Por Katia Rubio
Certa vez, durante uma aula, perguntei para a sala quem tinha lido o texto daquele dia. Algumas pessoas, de maneira encabulada, com o cotovelo dobrado, lentamente levantaram um dos dedos da mão. Outros, menos envergonhados, apresentaram suas justificativas pela não leitura. Mas, um ser, desses que busca se destacar no coletivo, não pelas virtudes, fala de forma jocosa: “vi, mas não li”. Aquela provocação seguiu comigo durante anos.
Verbos são elementos da língua portuguesa que implicam ação. Assim como ver é diferente de ler, embora guardem a proximidade do olhar, há outras ações caras a quem trabalha com cuidado.

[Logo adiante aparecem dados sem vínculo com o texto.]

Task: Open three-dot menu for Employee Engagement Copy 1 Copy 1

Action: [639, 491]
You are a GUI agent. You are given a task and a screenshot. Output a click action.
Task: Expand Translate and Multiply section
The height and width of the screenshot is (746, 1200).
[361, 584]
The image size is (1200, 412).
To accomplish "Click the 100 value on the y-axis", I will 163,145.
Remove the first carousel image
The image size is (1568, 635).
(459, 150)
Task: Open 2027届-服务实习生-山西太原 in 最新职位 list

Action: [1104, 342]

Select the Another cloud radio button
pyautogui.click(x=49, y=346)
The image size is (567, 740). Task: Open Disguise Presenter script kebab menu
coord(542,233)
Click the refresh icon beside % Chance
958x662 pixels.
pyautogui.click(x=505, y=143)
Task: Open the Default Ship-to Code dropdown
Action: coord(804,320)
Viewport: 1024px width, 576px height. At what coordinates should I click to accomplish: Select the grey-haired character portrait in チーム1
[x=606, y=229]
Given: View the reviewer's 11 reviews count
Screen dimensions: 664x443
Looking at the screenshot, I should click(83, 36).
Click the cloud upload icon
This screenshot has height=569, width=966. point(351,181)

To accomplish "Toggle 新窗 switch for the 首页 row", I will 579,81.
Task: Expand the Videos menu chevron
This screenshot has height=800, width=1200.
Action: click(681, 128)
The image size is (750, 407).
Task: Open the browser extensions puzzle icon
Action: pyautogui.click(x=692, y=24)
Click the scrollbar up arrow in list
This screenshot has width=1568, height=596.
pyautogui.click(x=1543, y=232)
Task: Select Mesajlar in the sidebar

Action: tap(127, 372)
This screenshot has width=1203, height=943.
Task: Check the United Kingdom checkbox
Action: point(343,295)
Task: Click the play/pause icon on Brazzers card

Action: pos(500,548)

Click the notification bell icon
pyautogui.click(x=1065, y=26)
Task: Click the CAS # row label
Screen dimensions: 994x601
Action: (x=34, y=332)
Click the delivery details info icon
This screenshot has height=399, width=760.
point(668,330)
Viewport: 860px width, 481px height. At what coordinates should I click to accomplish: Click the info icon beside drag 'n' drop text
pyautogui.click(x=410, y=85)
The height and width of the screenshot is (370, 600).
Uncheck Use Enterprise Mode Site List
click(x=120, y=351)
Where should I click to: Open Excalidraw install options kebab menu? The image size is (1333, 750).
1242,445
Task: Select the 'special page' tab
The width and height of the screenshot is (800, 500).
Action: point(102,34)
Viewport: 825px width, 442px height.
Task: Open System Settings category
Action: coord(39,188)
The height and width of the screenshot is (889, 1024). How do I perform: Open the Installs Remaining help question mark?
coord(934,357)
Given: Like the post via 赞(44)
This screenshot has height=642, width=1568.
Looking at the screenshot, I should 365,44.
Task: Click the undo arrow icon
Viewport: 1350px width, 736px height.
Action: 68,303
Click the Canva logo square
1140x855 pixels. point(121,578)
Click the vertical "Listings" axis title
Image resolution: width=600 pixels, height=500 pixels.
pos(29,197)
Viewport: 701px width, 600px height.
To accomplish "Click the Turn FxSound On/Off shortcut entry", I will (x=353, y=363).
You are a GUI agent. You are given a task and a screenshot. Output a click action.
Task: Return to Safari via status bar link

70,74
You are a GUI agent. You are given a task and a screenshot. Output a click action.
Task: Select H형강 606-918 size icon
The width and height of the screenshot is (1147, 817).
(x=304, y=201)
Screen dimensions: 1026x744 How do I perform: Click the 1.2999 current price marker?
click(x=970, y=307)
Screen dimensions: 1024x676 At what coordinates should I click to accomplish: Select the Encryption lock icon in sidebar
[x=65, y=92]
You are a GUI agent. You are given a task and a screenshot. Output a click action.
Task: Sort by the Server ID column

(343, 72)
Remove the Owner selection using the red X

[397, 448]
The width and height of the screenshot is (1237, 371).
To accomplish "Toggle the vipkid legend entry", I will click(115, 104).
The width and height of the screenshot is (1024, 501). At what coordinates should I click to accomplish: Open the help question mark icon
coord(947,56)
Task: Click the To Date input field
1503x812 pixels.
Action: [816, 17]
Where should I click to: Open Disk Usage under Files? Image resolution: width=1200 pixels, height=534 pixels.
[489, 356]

É o caso de ouvir e escutar. Somos capazes de ouvir muitos sons, ruídos, reclamações. Mas, escutamos aquilo que nos exige atenção, elaboração, por isso a escuta é aquilo que de mais precioso tem a psicologia. Somos capazes de escutar não apenas os sons proferidos pelas palavras, mas também aqueles conteúdos que se escondem atrás ou sob ideias, temores e as próprias palavras que anunciam uma ideia ou pensamento.
Escutar exige paciência, atenção e atenção gera cuidado. Comunicar-se não é apenas falar, se expor, é também ouvir, escutar para poder interagir.
E o que mais aprendi ao longo dos anos de pesquisa com os atletas olímpicos brasileiros foi, escutando suas histórias, aprender sobre o que passa uma pessoa para vir a se tornar um atleta de nível olímpico. Sem interpretações, análises, inferências, apenas escuta. A imersão nessas histórias levou ao entendimento da complexidade do que é ser atleta no Brasil, em diferentes momentos históricos.
Cada entrevista foi uma lição sobre lugares, pessoas, situações singulares e outras compartilhadas que apontaram a diversidade de formação e de possibilidades que crianças e jovens vivem até alcançarem seus objetivos e sonhos.
Sigo ouvindo e aprendendo. E com isso, ensinando.